(Records from a collection)

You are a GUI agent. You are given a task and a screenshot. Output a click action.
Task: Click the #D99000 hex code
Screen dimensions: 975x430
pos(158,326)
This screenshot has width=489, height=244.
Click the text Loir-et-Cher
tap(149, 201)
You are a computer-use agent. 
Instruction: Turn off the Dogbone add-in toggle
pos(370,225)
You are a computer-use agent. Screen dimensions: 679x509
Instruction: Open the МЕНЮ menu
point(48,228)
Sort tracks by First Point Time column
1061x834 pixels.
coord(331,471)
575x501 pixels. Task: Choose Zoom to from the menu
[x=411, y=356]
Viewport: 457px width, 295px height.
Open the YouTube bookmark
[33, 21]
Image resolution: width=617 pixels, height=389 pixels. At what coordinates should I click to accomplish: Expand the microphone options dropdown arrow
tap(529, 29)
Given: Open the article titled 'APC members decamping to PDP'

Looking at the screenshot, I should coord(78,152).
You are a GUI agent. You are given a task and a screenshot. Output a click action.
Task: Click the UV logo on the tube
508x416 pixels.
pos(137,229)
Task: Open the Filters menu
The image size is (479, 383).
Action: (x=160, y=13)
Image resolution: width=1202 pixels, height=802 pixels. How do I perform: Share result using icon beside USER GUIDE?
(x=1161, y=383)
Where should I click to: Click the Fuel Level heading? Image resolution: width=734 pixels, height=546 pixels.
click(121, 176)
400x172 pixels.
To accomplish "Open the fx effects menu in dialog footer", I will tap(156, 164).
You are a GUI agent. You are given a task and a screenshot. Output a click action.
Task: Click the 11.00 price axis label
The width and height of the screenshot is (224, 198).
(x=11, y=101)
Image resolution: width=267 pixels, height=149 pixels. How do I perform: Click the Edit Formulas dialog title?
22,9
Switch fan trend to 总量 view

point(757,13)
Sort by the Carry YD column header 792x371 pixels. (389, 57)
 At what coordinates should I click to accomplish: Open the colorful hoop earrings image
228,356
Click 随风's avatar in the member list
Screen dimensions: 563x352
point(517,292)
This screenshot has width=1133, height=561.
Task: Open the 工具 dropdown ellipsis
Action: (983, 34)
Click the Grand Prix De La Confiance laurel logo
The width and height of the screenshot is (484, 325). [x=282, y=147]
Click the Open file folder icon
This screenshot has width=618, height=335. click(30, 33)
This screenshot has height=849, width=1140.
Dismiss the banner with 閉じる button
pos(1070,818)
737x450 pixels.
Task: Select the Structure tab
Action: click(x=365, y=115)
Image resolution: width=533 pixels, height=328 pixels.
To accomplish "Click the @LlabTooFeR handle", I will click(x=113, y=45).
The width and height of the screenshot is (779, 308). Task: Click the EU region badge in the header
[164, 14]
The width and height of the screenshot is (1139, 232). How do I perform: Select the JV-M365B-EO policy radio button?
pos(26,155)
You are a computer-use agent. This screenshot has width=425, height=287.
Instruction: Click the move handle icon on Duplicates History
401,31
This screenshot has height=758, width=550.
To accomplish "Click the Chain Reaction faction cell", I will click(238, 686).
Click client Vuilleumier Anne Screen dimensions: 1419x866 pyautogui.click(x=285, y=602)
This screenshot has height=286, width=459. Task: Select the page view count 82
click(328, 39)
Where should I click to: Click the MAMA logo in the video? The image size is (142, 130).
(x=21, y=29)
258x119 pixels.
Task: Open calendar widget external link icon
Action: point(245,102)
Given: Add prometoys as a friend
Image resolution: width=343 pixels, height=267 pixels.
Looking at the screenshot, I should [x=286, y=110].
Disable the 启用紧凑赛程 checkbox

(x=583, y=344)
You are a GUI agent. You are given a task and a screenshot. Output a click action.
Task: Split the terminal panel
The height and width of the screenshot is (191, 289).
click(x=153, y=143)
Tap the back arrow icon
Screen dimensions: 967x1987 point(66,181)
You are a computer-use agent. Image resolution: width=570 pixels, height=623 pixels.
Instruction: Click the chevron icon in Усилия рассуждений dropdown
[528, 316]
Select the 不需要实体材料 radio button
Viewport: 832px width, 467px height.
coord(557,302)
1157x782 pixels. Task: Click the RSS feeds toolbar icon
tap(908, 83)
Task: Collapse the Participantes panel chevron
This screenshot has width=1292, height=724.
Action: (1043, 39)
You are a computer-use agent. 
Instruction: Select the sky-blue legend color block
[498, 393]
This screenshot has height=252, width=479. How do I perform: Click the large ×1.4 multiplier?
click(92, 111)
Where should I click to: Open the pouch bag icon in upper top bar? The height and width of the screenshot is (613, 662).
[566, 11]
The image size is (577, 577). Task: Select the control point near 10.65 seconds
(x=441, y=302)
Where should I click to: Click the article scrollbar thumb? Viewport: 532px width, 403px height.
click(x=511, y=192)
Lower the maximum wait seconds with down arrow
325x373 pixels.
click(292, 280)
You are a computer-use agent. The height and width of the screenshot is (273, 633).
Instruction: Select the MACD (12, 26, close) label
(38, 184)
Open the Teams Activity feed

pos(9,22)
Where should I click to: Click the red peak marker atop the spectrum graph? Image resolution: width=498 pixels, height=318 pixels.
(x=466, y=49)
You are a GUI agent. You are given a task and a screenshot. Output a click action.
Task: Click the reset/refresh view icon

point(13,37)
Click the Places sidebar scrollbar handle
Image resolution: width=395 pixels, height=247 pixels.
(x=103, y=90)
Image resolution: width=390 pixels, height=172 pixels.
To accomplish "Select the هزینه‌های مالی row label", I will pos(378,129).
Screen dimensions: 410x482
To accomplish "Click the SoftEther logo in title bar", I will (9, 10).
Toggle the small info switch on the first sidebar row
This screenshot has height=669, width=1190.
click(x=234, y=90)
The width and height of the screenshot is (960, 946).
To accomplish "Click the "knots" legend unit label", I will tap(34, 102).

*Exercise directions*.
Give back, word for word, only the lines above from the line holding "The image size is (479, 383)." to the line holding "This screenshot has height=849, width=1140.", both included.

*Finished exercise*.
The image size is (479, 383).
Action: (x=160, y=13)
Image resolution: width=1202 pixels, height=802 pixels. How do I perform: Share result using icon beside USER GUIDE?
(x=1161, y=383)
Where should I click to: Click the Fuel Level heading? Image resolution: width=734 pixels, height=546 pixels.
click(121, 176)
400x172 pixels.
To accomplish "Open the fx effects menu in dialog footer", I will tap(156, 164).
You are a GUI agent. You are given a task and a screenshot. Output a click action.
Task: Click the 11.00 price axis label
The width and height of the screenshot is (224, 198).
(x=11, y=101)
Image resolution: width=267 pixels, height=149 pixels. How do I perform: Click the Edit Formulas dialog title?
22,9
Switch fan trend to 总量 view

point(757,13)
Sort by the Carry YD column header 792x371 pixels. (389, 57)
 At what coordinates should I click to accomplish: Open the colorful hoop earrings image
228,356
Click 随风's avatar in the member list
Screen dimensions: 563x352
point(517,292)
This screenshot has width=1133, height=561.
Task: Open the 工具 dropdown ellipsis
Action: (983, 34)
Click the Grand Prix De La Confiance laurel logo
The width and height of the screenshot is (484, 325). [x=282, y=147]
Click the Open file folder icon
This screenshot has width=618, height=335. click(30, 33)
This screenshot has height=849, width=1140.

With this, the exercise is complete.